Hayvancılıkla uğraşan Meliha Cam ise şunları kaydetti:

- "Yemi fazla yediriyoruz. Kazancımız az oluyor. Yedirttiğimiz yemi karşılayamıyoruz. Kurbanlık vakti geldi. Satışlar azaldı. Yani buradan kasap dükkanımız var. Et satıyoruz. Et de pahalı olunca millet azalıyor. Bayağı millet zor durumda. Alan da zor durumda, satan da zor durumda. Geçen yıl normal iyiydi yani. Bu sene bayağı düşük var. Destek görsek de yemi fazla verirsen mal olur. Destek az oluyor.

- Yani destek verirse de biz fazla yediriyoruz. Bir faydası yok yani. Kurbanlıklar şimdi grup grup kesiyorlardı. Gruplar dağıldı. Müşteri alıyor, zor durumda kalıyor da yine de alıyor işte. Onlar da emekli olunca beraber emekli parasını kiraya mı versinler, kurbana mı versinler. Onlar da zor durumda, bizler de zor durumdayız."

74 YAŞINDA ÇİFTÇİLİK YAPAN EMİNE KÜÇÜKOĞLU: YEM BORCUNU EMEKLİ MAAŞIYLA KAPATIYORUM

Konya’da yıllarını hayvancılıkla geçiren 74 yaşındaki Emine Küçükoğlu, artan maliyetler ve düşen süt fiyatlarıyla ayakta kalmaya çalışıyor. Emekli maaşını yem borcuna yatıran Küçükoğlu, "Memnun olunacak bir hayat değil ama yine de malımdan vazgeçmem" diyerek üretici olmanın zorluklarını dile getiriyor. Girdi maliyetlerinden dert yanan 74 yaşındaki Emine Küçükoğlu şunları söyledi:

- "Hayvancılıkla ilgileniyoruz. Yem pahalı olunca süt yeterli gelmiyor. Sütün parası düşük, yem fazla olunca yetmiyor. Yem öyle yüksek olmasa iyi kötü idare edeceğiz ama yem çok yüksek olunca yetişmiyor. Yani yem çok pahalı, süt düşük geliyor.
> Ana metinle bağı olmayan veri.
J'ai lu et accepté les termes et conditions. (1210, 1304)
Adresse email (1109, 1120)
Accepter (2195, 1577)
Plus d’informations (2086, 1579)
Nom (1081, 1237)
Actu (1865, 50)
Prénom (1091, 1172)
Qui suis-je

Hiç yem borcum bitmiyor. Boyuna borçlanıyorum.

- Hep aylığım var ya ondan karşılarım yem borcumu. Eşim öğretmendi emekli öğretmendi. Onun parası bana kaldı. Onu hep yeme veriyorum. Kendim de doğru dürüst harcamam bile. Hiç de süt almaya bile gelen olmaz. Burası uzak zaten köyde alırlar almazlar bilmem.

"HERKES TÜKETİCİ OLURSA BU İNSANLAR NASIL YAŞAYACAK?"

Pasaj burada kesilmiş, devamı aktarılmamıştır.